I ran a few races during the cross country season, but my best race was the Chris Bond 5K that I ran last weekend. I had run this race a few times before in college with my college roommate so Jason and I decided to sign up for it. When you are practicing or coaching meets 6 days a week, entering a race on a Sunday morning does not seem as exciting as when you signed up. I decided on the way to the race that my only goal for the day would be to just break 28 minutes again. Once I got to the start line, I began to feel like this was not a good enough goal. The minute that I took my first step of the race I knew that I was going to be able to get a PR. I felt so good during the entire race and I knew that I was keeping a quick, steady pace. With every step that I took, I began to feel more confident and determined to not just break 28 minutes, but to break 27 minutes. I felt so incredible when I crossed the finish line at 26:49, shattering my old PR by 38 seconds. I am definitely attributing my recent success to the cross country season.

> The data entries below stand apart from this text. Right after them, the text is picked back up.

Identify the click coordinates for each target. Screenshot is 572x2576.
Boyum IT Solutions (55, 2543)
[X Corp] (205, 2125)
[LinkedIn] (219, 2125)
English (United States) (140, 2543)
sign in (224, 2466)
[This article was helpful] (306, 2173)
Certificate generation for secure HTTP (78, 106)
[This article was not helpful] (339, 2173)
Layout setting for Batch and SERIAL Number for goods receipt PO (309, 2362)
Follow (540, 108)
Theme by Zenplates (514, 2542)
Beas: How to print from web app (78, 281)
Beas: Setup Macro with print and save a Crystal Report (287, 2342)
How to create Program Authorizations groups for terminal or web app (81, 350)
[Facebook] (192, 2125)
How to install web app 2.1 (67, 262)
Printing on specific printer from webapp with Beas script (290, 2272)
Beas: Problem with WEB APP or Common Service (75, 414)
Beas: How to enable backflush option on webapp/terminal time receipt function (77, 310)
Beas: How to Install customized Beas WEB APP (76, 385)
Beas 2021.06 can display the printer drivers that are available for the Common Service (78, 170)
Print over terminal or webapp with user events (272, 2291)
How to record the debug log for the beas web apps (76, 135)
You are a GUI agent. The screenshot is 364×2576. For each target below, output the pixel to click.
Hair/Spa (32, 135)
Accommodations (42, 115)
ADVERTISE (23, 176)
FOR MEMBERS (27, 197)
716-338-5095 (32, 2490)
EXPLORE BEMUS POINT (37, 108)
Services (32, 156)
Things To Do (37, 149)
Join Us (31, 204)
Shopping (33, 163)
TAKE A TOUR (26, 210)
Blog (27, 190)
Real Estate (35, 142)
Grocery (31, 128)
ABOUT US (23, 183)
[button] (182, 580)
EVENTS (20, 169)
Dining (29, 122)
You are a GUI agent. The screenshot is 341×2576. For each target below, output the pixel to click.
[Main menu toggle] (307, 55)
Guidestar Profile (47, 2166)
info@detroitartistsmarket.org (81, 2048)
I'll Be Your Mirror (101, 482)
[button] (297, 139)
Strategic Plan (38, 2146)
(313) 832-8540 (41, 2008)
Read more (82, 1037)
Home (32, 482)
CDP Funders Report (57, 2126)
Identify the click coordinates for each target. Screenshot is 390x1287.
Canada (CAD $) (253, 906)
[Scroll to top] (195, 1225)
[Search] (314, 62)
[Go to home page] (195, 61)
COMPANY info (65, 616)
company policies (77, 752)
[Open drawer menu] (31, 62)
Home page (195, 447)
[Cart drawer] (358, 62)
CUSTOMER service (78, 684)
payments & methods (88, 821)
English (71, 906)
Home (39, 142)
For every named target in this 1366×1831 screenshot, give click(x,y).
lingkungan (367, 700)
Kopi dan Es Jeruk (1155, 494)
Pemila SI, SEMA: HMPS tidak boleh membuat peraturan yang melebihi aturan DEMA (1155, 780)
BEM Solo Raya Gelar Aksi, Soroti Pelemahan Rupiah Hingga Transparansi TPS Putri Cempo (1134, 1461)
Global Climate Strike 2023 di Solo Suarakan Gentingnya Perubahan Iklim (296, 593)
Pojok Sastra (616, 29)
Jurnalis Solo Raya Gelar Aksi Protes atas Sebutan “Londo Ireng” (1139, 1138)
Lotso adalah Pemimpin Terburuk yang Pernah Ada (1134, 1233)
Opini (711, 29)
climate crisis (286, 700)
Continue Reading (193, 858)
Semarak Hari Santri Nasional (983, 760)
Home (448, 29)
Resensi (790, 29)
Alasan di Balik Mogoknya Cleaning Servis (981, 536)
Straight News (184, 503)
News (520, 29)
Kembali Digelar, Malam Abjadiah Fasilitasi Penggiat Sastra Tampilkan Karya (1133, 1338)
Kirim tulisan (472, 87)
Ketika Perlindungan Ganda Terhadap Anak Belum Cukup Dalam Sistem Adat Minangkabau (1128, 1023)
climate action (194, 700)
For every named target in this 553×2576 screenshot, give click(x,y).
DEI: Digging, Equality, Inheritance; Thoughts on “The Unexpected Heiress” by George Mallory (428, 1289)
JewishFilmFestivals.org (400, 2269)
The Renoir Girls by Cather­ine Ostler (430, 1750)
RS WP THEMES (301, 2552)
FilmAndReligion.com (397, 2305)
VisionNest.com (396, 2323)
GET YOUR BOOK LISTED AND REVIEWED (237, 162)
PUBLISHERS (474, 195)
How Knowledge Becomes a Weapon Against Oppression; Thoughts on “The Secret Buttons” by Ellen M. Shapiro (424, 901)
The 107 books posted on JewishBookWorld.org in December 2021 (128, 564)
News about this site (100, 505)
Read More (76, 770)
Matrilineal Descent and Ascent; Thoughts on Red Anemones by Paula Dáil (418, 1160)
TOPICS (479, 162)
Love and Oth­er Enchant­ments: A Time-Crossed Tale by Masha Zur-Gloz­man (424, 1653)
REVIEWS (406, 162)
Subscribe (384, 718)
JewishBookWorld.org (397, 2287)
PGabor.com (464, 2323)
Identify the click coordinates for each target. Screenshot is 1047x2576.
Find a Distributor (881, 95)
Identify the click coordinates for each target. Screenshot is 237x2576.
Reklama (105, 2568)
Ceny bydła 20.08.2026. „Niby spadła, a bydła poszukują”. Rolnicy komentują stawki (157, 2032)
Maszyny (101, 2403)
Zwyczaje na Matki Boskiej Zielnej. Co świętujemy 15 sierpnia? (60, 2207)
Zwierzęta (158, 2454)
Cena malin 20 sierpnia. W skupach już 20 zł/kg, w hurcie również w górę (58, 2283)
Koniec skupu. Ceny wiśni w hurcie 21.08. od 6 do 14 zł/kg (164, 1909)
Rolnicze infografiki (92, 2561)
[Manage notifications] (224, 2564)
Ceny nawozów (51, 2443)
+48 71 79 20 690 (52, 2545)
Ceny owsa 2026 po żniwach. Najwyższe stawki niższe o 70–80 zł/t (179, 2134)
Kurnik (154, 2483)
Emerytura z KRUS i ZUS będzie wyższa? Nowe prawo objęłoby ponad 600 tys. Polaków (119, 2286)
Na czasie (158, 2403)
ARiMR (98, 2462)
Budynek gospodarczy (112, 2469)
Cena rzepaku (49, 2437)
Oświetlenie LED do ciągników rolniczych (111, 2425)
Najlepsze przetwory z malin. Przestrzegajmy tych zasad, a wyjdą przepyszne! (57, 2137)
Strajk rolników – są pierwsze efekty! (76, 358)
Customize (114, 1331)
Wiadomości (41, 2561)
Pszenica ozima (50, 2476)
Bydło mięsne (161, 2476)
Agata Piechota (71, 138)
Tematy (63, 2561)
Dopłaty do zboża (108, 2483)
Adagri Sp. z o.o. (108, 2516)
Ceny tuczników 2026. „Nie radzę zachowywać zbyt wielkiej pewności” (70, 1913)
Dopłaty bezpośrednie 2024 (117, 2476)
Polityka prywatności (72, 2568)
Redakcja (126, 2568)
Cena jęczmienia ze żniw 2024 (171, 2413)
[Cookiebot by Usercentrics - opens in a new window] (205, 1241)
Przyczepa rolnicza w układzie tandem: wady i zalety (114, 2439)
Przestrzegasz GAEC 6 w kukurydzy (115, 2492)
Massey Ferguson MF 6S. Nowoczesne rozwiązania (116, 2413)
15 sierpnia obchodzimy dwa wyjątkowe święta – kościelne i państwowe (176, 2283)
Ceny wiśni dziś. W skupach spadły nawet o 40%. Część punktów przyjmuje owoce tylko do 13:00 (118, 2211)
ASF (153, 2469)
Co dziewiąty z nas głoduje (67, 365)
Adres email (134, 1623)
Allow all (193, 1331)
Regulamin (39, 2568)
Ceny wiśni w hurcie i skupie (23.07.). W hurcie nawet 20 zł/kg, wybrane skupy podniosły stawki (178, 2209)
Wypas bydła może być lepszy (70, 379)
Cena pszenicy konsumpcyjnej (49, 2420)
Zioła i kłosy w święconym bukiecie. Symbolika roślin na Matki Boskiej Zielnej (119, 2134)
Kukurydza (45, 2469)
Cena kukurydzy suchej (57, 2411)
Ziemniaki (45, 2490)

The cross country season came to an end over the weekend, but I am very grateful for the fact that this season has put me into the best shape that I have ever been in throughout my entire life. I am thankful that I was able to run with my athletes everyday and hopefully be a positive role model for them too. This cross country season made me fall in love with running all over again and gave me back that spark that I needed to enjoy running again. I was frequently reminded of how compassionate and encouraging runners are to one another, whether they are on the same team or not. I was reminded of how unique the bond of runners really is. I was reminded of why I love running so much in the first place, even on days that running is the last thing that I want to do. I was reminded that success is a result of hard work and determination. I was reminded that I really can be considered a runner, even on my slowest days. I was reminded that running is fun and that you do not always need to have a goal. I was reminded that running is the sport that you will love to hate and hate to love.
When I look back on the past year since I began marathon training, I am really proud of how far I have come as a runner. I ran 13 races this past year, including 2 half marathons and my first full marathon. I shattered my 5K and 10K PR's more than once and I proved to myself that I can accomplish my goals if I work hard enough. The million dollar question is what comes next? I have been toying around with many different ideas for my next big running goal and have not settled on one yet. I have decided that I am going to let the next couple of months just be running for fun. I plan to enter a couple more road races before 2013 ends, but I do not have any major goals set for myself. During cross country season, there were weeks where I was running 5 or 6 days in a row. I am definitely going to cut back a bit now so that I will be ready to tackle my next running goal once the new year starts. I built a really solid running base during cross country so I will be ready for whatever I decide to do next. In the meantime, I am going to enjoy running and get myself ready for whatever comes next. It's amazing what a difference a year can make.